= What to work on =
Retype nothing except the lines below from the one with "Viewport: 997px width, 1204px" through the one with "Open quoted author handle @FeriRam86706599", exactly, with images left out.

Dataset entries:
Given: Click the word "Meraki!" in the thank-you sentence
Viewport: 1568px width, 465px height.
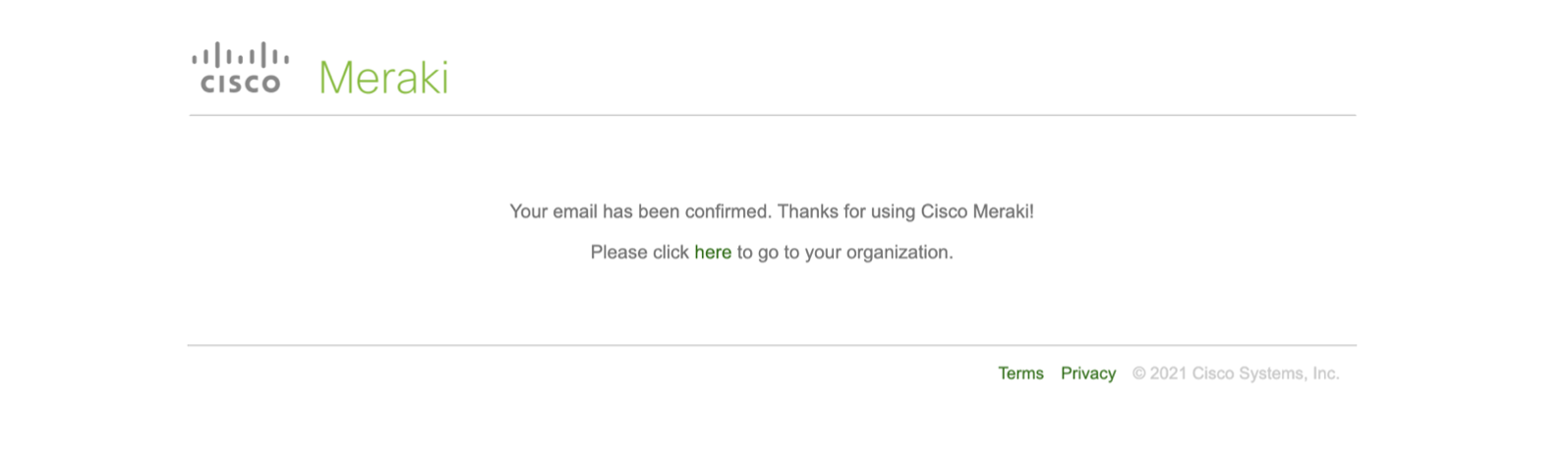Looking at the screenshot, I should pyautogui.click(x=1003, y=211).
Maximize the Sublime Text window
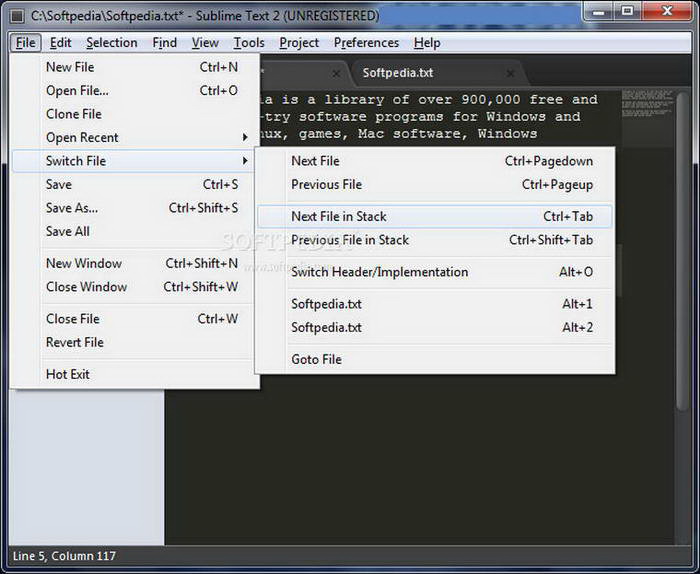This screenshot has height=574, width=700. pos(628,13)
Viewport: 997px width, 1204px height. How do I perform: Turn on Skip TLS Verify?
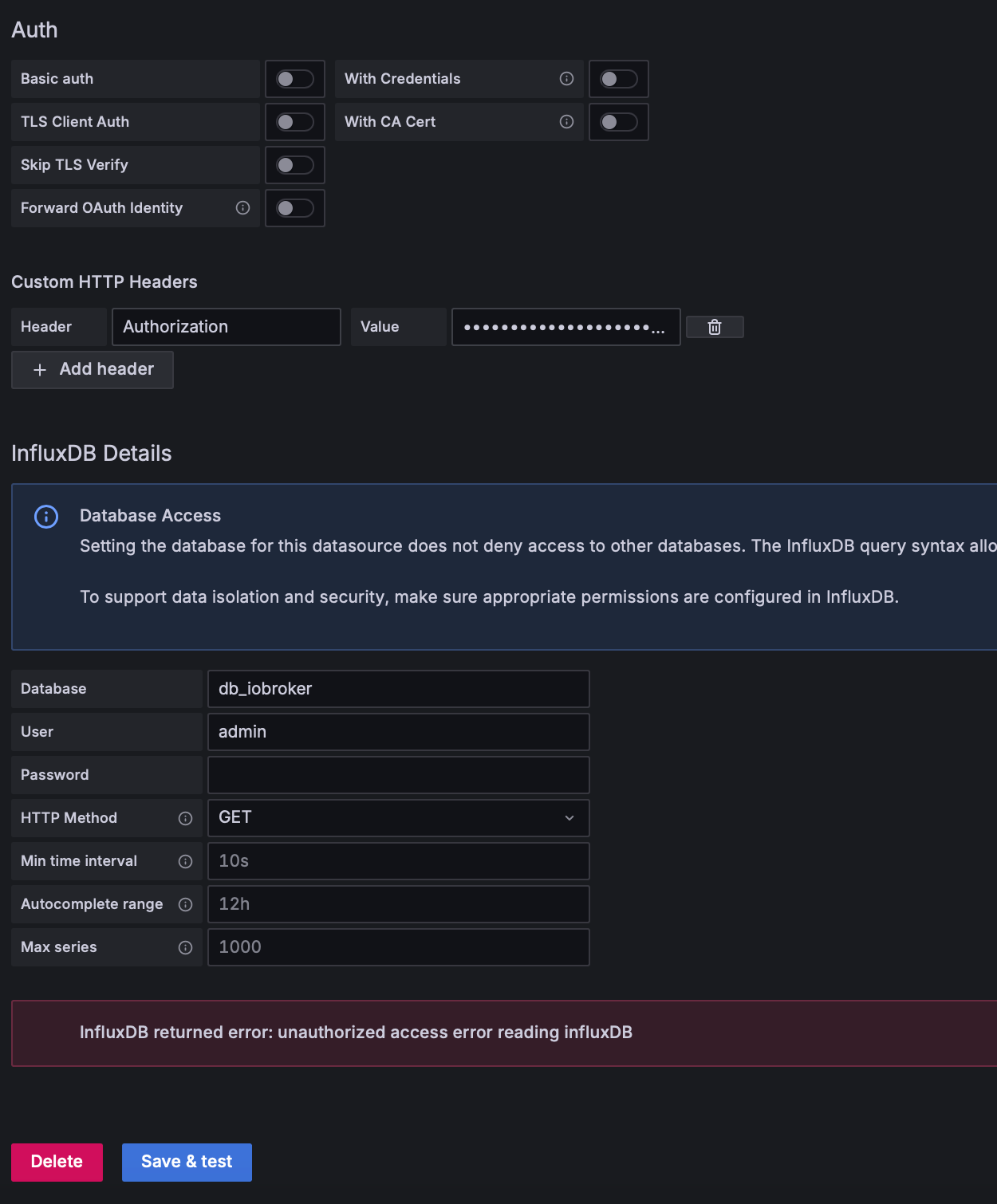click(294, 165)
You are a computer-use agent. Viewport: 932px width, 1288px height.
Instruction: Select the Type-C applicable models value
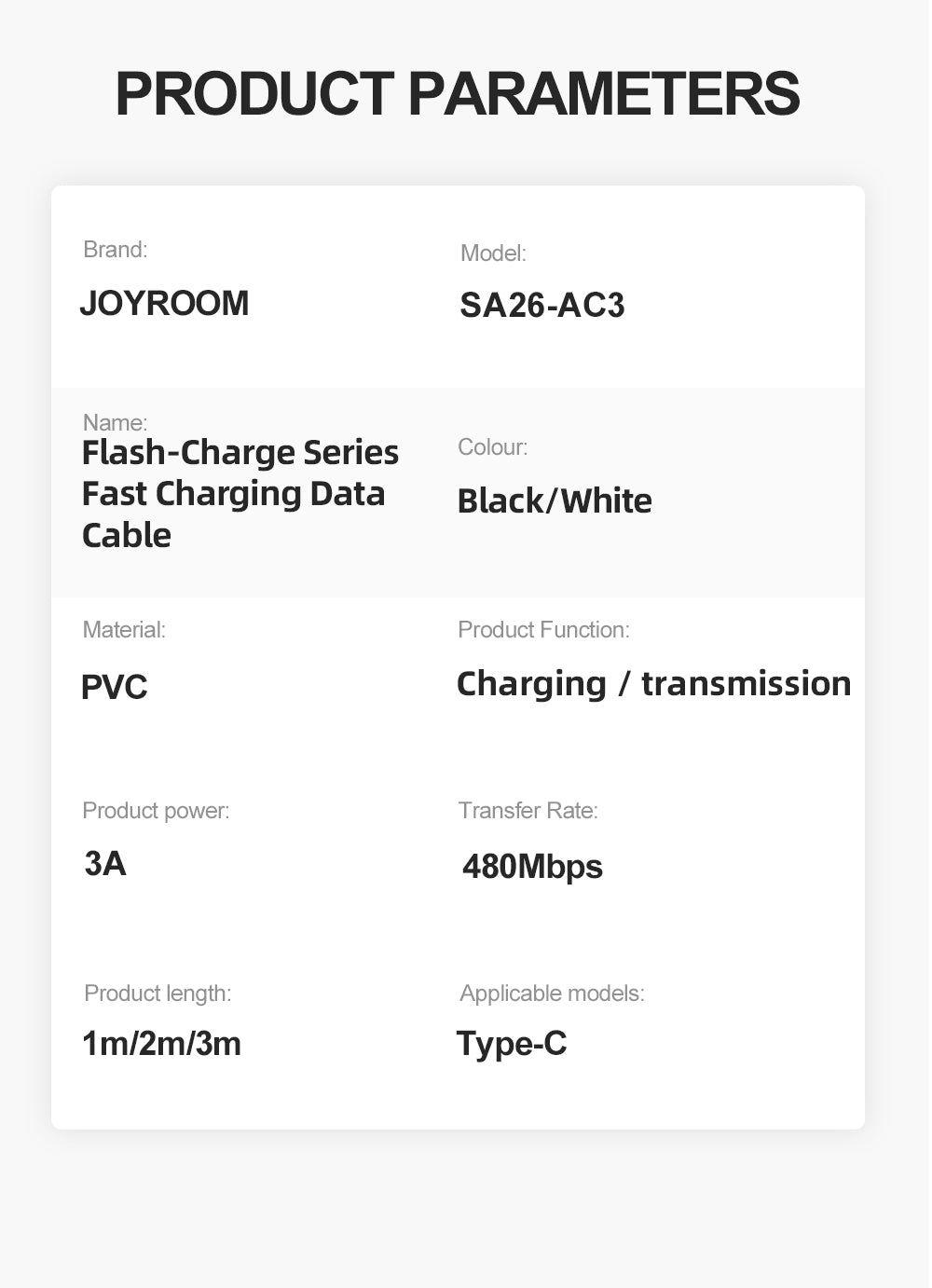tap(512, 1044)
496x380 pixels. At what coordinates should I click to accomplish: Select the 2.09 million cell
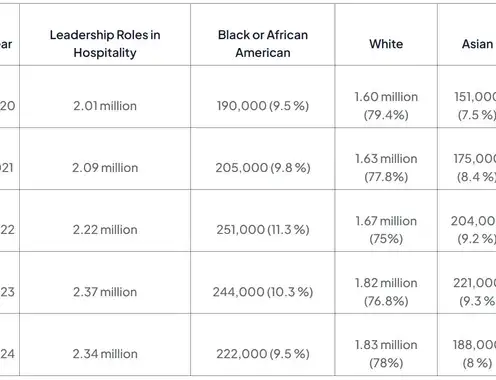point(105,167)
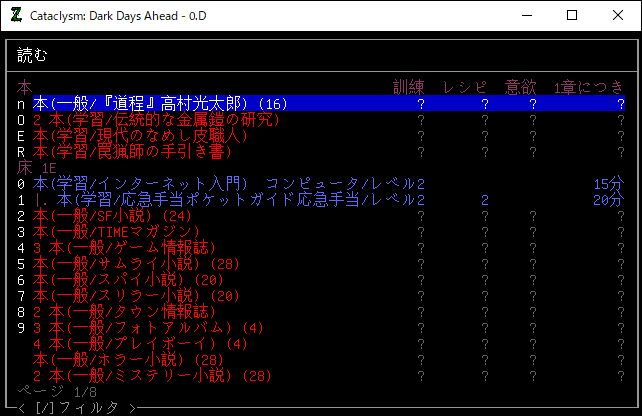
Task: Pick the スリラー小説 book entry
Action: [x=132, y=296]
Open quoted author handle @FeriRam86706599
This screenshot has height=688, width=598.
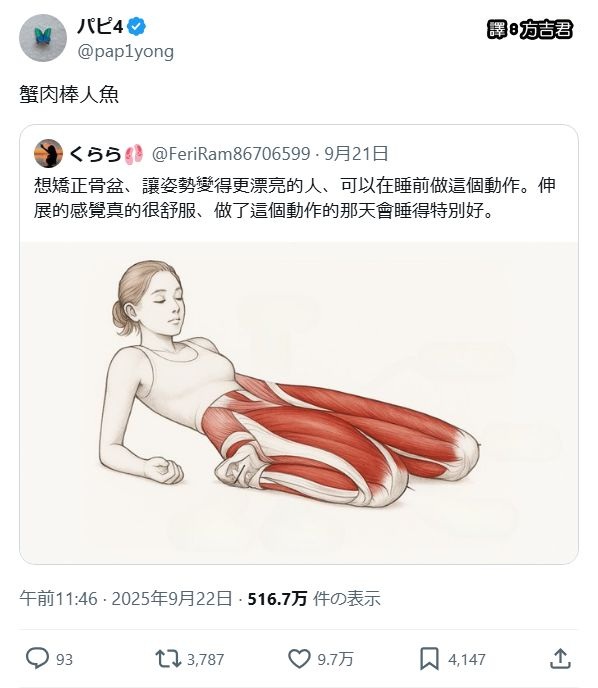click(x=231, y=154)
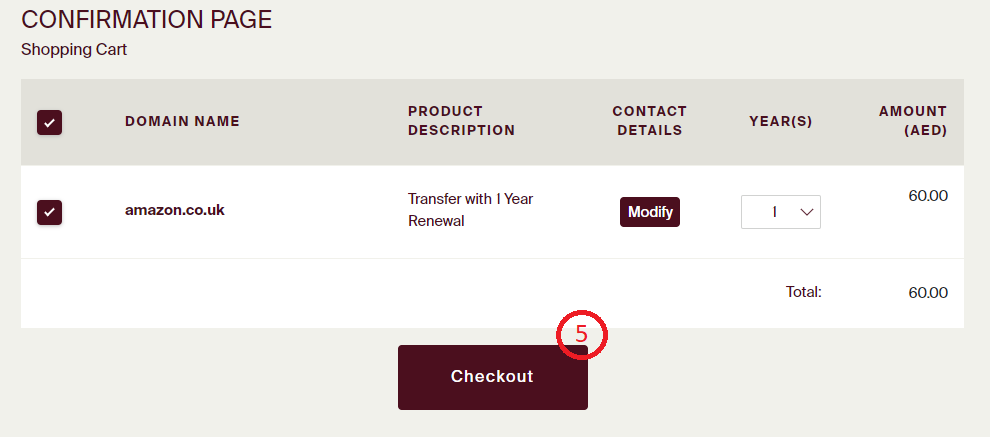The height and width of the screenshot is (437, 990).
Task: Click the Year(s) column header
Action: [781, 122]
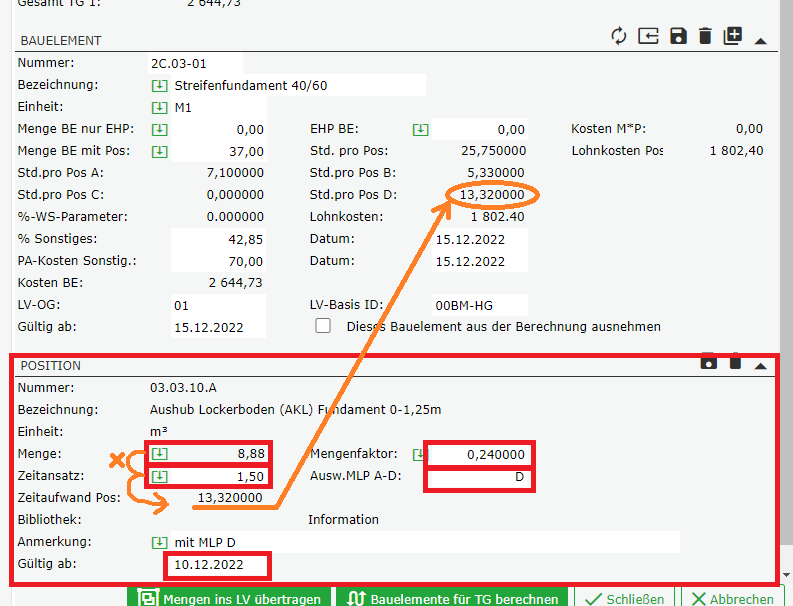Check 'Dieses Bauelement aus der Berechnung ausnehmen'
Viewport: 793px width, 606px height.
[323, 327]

= Your solution =
Viewport: 997px width, 1204px height. How do I perform: Turn on Skip TLS Verify?
click(294, 165)
You are a computer-use agent. Viewport: 932px width, 1288px height.
Instruction: Select the Type-C applicable models value
tap(512, 1044)
496x380 pixels. At what coordinates should I click to accomplish: Select the 2.09 million cell
point(105,167)
Task: Pick the スリラー小説 book entry
Action: [x=132, y=296]
Open quoted author handle @FeriRam86706599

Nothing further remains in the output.